Output Activity of the CPG for Exploration (A) Schematic denoting the location in the motor neuropile of the anatomically distinct nodes of fluorescence at the level of the intersegmental nerve that has been analyzed: ROI, region of interest; PC, posterior commissure; AC, anterior commissure. (B) Equivalent region as in right panel of (A) in a CNS stained against GFP. (C) Snapshot of GCaMP3 fluorescence in glutamatergic neurons in an isolated nerve cord. Right: the ROIs on both sides of the nerve cord are shown. (D and E) Relative fluorescence change in isolated nervous systems. Left (blue) and right (green) sides of thoracic and abdominal segments were analyzed. Characteristic traces in control nervous system (D). Forward waves (“F”) of activity propagating along segments can be observed as well as asymmetric periods (“A”) in anterior segments. In robo²/robo¹ mutants, forward and backward waves (“B”) are present (E). The asymmetric periods are absent, but symmetrical periods in the half anterior segments (“H”) can be observed. (F and G) Normalized intensity difference between the left and right side for the recording shown in (D) and (E), respectively. (H) Number of events per minute. n = 9 per group. A t test was performed comparing the number of waves between genotypes. Boxplots are described in the legend of Figure 2. (I and J) Average normalized intensity per second (±SEM). The periods of symmetrical and asymmetrical activity are compared in control animals showing that differences in activity occur mainly in anterior segments (I). An ANOVA (F_21,375 = 18.36; p < 0.0001) with Bonferroni’s multiple comparison test comparing between genotypes for each segment was performed. ^∗∗p < 0.001. n = 16 symmetrical periods and n = 20 asymmetrical periods. The difference of intensity for all active periods in control and robo mutants are compared (H). Anterior segments show a difference in symmetry. An ANOVA (F_21,161 = 2.967; p < 0.0001) with Bonferroni’s multiple comparison test comparing between genotypes for each segment was performed. ^∗p < 0.05. In robo mutant, there is no significant difference among segments, indicating that the output of the CPG is symmetrical (Bonferroni’s multiple comparison test comparing between segments). n = 8 per group.
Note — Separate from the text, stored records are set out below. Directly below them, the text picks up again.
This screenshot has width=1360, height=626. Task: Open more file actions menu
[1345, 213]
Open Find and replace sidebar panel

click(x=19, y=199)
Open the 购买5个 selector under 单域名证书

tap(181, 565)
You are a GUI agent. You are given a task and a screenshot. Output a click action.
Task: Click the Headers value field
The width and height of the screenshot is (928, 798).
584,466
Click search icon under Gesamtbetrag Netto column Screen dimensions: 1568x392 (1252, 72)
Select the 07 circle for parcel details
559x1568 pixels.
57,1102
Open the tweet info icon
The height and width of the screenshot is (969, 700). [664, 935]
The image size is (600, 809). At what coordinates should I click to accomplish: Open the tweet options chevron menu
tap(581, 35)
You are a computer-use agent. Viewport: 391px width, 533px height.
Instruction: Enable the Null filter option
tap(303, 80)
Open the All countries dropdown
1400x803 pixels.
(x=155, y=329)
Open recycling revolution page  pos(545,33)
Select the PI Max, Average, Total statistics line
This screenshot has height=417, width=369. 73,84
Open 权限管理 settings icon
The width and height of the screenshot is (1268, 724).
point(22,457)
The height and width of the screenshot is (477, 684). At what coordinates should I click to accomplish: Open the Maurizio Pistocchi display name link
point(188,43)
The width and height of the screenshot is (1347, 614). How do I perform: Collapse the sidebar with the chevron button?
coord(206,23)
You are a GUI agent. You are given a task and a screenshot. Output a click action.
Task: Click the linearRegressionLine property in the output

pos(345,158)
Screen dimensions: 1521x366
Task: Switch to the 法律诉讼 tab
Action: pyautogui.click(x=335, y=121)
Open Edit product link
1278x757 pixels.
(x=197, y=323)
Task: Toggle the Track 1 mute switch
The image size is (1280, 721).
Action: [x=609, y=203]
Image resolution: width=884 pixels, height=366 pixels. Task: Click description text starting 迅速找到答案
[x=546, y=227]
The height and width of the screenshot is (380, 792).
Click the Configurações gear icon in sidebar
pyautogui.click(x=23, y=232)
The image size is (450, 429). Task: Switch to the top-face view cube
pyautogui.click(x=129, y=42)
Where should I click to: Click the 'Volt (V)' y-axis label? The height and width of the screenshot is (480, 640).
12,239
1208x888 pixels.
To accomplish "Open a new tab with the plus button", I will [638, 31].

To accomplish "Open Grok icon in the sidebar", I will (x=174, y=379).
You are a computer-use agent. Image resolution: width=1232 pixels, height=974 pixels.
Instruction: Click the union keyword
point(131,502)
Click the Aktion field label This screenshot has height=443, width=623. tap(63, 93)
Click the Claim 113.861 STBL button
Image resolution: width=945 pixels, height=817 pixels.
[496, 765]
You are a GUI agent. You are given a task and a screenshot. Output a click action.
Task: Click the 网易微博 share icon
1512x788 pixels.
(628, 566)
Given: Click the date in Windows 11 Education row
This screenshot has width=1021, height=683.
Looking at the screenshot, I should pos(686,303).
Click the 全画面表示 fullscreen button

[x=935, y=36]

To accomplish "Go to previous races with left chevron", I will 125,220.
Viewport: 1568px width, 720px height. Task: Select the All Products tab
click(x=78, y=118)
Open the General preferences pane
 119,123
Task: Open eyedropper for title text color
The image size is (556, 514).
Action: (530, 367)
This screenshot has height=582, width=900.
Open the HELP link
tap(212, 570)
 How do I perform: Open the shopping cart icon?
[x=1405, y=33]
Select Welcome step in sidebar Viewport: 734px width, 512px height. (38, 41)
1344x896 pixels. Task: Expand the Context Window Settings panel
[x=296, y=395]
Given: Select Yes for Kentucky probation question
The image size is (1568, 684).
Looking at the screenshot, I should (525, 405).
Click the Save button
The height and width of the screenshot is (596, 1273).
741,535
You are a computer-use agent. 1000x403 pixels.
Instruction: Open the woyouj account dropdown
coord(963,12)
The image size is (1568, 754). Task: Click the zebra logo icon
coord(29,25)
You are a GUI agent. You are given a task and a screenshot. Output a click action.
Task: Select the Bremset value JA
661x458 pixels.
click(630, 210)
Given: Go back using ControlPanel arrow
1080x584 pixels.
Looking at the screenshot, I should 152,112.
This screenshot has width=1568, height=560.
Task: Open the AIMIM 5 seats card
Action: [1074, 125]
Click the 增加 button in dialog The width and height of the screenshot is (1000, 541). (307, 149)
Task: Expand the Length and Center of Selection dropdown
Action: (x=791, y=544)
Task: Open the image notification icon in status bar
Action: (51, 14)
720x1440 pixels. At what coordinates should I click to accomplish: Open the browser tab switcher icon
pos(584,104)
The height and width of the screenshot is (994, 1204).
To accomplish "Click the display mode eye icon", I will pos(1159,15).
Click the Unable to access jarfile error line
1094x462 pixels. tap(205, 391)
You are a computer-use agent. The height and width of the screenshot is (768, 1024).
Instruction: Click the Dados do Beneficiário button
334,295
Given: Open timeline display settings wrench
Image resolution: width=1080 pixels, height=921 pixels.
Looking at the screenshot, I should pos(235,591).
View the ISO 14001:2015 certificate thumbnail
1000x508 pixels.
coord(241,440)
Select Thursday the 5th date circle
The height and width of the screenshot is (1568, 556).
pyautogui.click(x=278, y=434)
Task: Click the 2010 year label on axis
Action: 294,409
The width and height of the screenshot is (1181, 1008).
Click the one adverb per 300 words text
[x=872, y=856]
See also Figure S3 for a comparison between neuronal activity recorded with calcium imaging and behavior.

Figure 4

The Thoracic Segments Generate the Output for a Turn (A) Pattern of expression of the Gal4 lines used. The driver lines were crossed to the fluorescent reporter UAS-nuclear red fluorescent protein (nRFP). Anti-HRP staining was used to show the neuropile. tsh-Gal4 is expressed in the thoracic and abdominal segments [11]. In AbdA-Gal4, the gal4 is inserted in the largest intron of the abd-A transcription unit and reproduces the expression profile of Abd-A [23, 24] from the posterior half of A1 until the posterior half of A7 [25]. (B) Midline crossing defect as depicted by staining against Fas II. tsh>comm have midline crossing defects in thoracic and abdominal neuromeres, while aberrant crossing is only present in the abdominal segments of AbdA>comm larval nervous systems starting in segment A1, coinciding with the anterior boundary of AbdA expression (right panels). Magenta arrows indicate the anterior boundary of midline crossing defects. (C) Number of forward and backward waves per minute. (D) Duration of forward and backward waves in seconds. (E) Number of pause turns per minute. (F) Number of rearing events per minute. (G and H) Representative tracks of male tsh>comm and AbdA>comm larvae. A Kruskal-Wallis test with Dunn’s multiple comparison was used. Asterisk (^∗) indicates comparison with the same heterozygous driver line. ^∗p < 0.05; ^∗∗∗p < 0.001. + indicates comparison with UAS-comm/+. ⁺p < 0.05; ⁺⁺p < 0.01; ⁺⁺⁺p < 0.001. n_UAS-comm/+ = 23; n_tsh-Gal4/+ = 23; n_AbdA-Gal4/+ = 14; n_tsh>comm = 30; n_AbdA>comm = 19. Boxplots are described in the legend of Figure 2.